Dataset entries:
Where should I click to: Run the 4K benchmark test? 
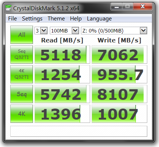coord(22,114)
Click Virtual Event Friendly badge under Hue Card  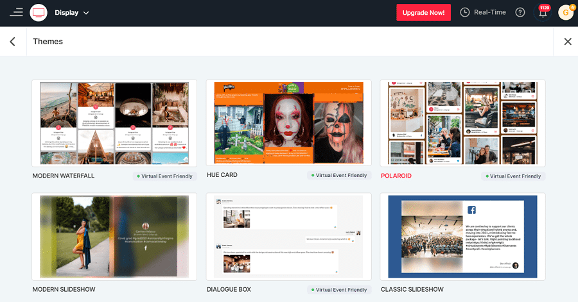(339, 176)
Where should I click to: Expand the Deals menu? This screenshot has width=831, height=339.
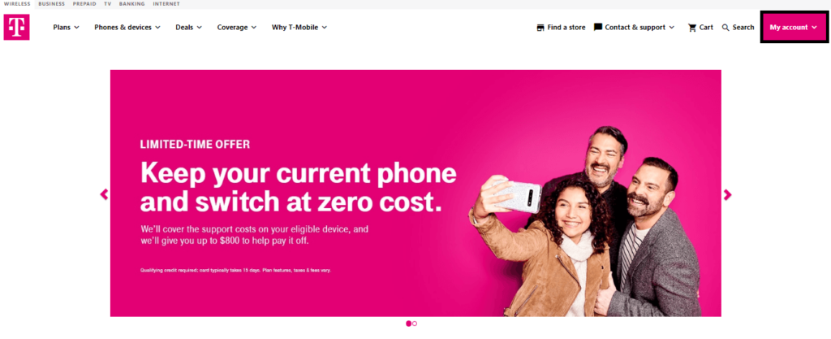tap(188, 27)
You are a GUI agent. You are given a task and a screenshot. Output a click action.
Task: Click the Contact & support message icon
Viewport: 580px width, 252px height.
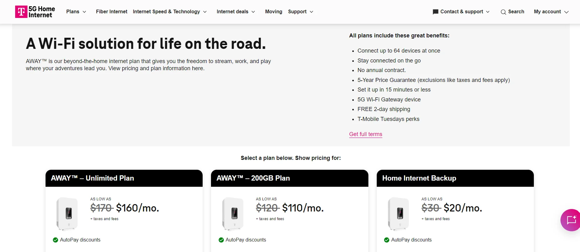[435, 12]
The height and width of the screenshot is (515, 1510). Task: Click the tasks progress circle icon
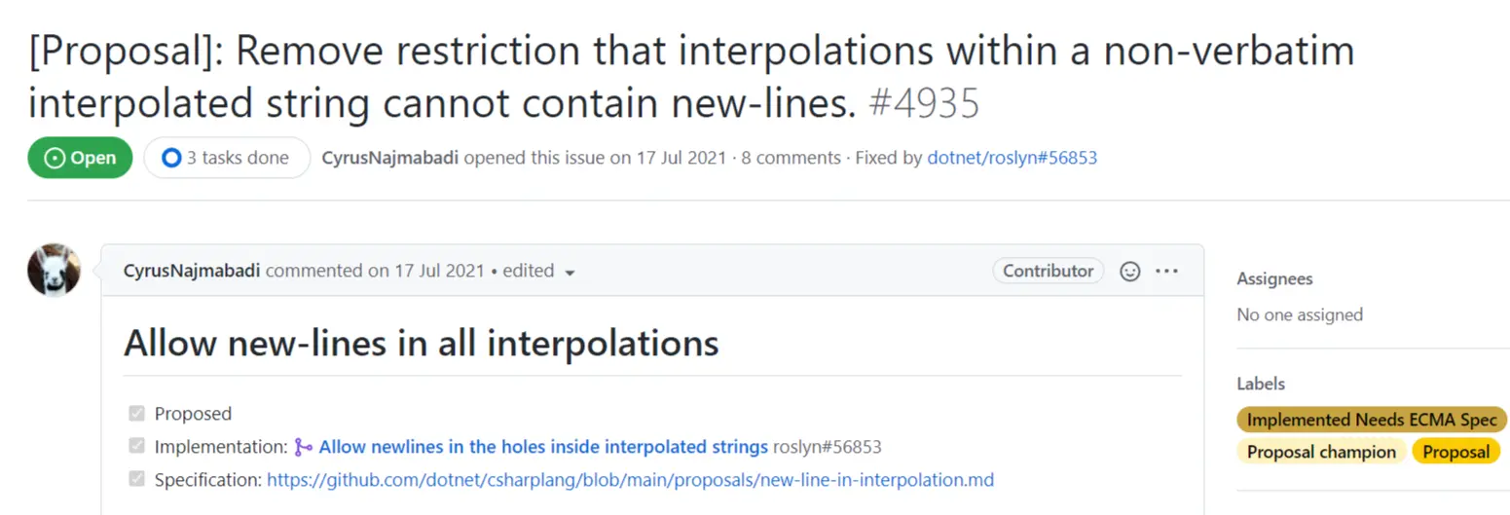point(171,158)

# Your task
Exact copy required, pictures excluded: the lines from the one holding "Task: Click the Contact" through the last line of the data, both ends included.

# Response for this exercise
Task: Click the Contact & support message icon
Viewport: 580px width, 252px height.
[435, 12]
The height and width of the screenshot is (515, 1510). Task: Click the tasks progress circle icon
point(171,158)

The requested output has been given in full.